**WHAT THE TASK REQUIRES**
Reproduce each of the following lines without changing a single character.

**ENTRIES SUPPLIED**

* * * * * * * * *

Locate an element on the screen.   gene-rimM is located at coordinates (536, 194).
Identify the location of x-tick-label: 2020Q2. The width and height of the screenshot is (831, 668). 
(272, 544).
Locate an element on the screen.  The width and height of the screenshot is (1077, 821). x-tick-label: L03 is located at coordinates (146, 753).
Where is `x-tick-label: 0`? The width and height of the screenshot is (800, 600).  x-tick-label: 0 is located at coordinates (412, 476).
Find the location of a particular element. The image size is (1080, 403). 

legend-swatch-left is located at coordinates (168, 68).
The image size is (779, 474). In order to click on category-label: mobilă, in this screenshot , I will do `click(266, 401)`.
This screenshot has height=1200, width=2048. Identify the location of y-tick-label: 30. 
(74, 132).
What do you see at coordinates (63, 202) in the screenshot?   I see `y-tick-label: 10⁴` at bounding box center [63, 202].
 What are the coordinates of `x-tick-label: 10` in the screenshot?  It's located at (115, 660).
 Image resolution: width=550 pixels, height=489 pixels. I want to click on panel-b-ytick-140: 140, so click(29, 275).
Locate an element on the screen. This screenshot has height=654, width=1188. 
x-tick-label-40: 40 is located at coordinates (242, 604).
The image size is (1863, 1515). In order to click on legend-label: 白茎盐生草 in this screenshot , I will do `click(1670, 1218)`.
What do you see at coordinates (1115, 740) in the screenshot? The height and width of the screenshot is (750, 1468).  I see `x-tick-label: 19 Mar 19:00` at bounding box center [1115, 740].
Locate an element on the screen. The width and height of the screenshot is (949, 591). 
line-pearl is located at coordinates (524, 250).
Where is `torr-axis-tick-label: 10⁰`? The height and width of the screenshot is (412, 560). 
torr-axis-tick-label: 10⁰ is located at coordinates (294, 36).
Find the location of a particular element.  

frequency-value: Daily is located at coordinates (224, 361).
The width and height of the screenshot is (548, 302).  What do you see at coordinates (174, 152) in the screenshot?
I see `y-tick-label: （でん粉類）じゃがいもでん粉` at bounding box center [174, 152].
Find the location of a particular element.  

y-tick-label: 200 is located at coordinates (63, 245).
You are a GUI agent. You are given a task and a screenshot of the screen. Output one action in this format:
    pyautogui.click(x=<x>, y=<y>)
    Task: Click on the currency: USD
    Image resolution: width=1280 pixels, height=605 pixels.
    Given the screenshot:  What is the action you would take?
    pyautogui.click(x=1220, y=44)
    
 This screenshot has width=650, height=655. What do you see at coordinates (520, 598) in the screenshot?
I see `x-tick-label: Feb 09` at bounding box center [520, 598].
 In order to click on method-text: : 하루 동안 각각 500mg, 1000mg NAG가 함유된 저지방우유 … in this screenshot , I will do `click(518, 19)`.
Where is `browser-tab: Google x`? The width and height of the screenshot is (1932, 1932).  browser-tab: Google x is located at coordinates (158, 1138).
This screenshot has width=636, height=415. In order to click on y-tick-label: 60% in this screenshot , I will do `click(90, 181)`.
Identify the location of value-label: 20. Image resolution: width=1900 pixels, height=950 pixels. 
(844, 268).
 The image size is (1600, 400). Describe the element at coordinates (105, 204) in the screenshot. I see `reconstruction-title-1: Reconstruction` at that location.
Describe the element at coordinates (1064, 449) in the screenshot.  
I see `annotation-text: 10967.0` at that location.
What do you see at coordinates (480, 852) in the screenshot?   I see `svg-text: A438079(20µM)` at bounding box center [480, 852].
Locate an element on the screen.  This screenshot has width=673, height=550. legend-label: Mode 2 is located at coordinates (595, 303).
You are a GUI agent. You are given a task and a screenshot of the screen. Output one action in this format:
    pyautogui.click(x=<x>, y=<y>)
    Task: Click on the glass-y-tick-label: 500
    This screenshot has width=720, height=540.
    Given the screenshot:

* * * * * * * * *

**SOLUTION**
Locate an element on the screen.   gene-rimM is located at coordinates (536, 194).
Identify the location of x-tick-label: 2020Q2. The width and height of the screenshot is (831, 668). 
(272, 544).
Locate an element on the screen.  The width and height of the screenshot is (1077, 821). x-tick-label: L03 is located at coordinates (146, 753).
Where is `x-tick-label: 0`? The width and height of the screenshot is (800, 600).  x-tick-label: 0 is located at coordinates (412, 476).
Find the location of a particular element. The image size is (1080, 403). 

legend-swatch-left is located at coordinates (168, 68).
The image size is (779, 474). In order to click on category-label: mobilă, in this screenshot , I will do `click(266, 401)`.
This screenshot has height=1200, width=2048. Identify the location of y-tick-label: 30. 
(74, 132).
What do you see at coordinates (63, 202) in the screenshot?   I see `y-tick-label: 10⁴` at bounding box center [63, 202].
 What are the coordinates of `x-tick-label: 10` in the screenshot?  It's located at (115, 660).
 Image resolution: width=550 pixels, height=489 pixels. I want to click on panel-b-ytick-140: 140, so click(29, 275).
Locate an element on the screen. This screenshot has height=654, width=1188. 
x-tick-label-40: 40 is located at coordinates (242, 604).
The image size is (1863, 1515). In order to click on legend-label: 白茎盐生草 in this screenshot , I will do `click(1670, 1218)`.
What do you see at coordinates (1115, 740) in the screenshot? The height and width of the screenshot is (750, 1468).  I see `x-tick-label: 19 Mar 19:00` at bounding box center [1115, 740].
Locate an element on the screen. The width and height of the screenshot is (949, 591). 
line-pearl is located at coordinates (524, 250).
Where is `torr-axis-tick-label: 10⁰`? The height and width of the screenshot is (412, 560). 
torr-axis-tick-label: 10⁰ is located at coordinates (294, 36).
Find the location of a particular element.  

frequency-value: Daily is located at coordinates (224, 361).
The width and height of the screenshot is (548, 302).  What do you see at coordinates (174, 152) in the screenshot?
I see `y-tick-label: （でん粉類）じゃがいもでん粉` at bounding box center [174, 152].
Find the location of a particular element.  

y-tick-label: 200 is located at coordinates (63, 245).
You are a GUI agent. You are given a task and a screenshot of the screen. Output one action in this format:
    pyautogui.click(x=<x>, y=<y>)
    Task: Click on the currency: USD
    Image resolution: width=1280 pixels, height=605 pixels.
    Given the screenshot:  What is the action you would take?
    pyautogui.click(x=1220, y=44)
    
 This screenshot has width=650, height=655. What do you see at coordinates (520, 598) in the screenshot?
I see `x-tick-label: Feb 09` at bounding box center [520, 598].
 In order to click on method-text: : 하루 동안 각각 500mg, 1000mg NAG가 함유된 저지방우유 … in this screenshot , I will do `click(518, 19)`.
Where is `browser-tab: Google x`? The width and height of the screenshot is (1932, 1932).  browser-tab: Google x is located at coordinates (158, 1138).
This screenshot has width=636, height=415. In order to click on y-tick-label: 60% in this screenshot , I will do `click(90, 181)`.
Identify the location of value-label: 20. Image resolution: width=1900 pixels, height=950 pixels. 
(844, 268).
 The image size is (1600, 400). Describe the element at coordinates (105, 204) in the screenshot. I see `reconstruction-title-1: Reconstruction` at that location.
Describe the element at coordinates (1064, 449) in the screenshot.  
I see `annotation-text: 10967.0` at that location.
What do you see at coordinates (480, 852) in the screenshot?   I see `svg-text: A438079(20µM)` at bounding box center [480, 852].
Locate an element on the screen.  This screenshot has width=673, height=550. legend-label: Mode 2 is located at coordinates (595, 303).
You are a GUI agent. You are given a task and a screenshot of the screen. Output one action in this format:
    pyautogui.click(x=<x>, y=<y>)
    Task: Click on the glass-y-tick-label: 500
    This screenshot has width=720, height=540.
    Given the screenshot:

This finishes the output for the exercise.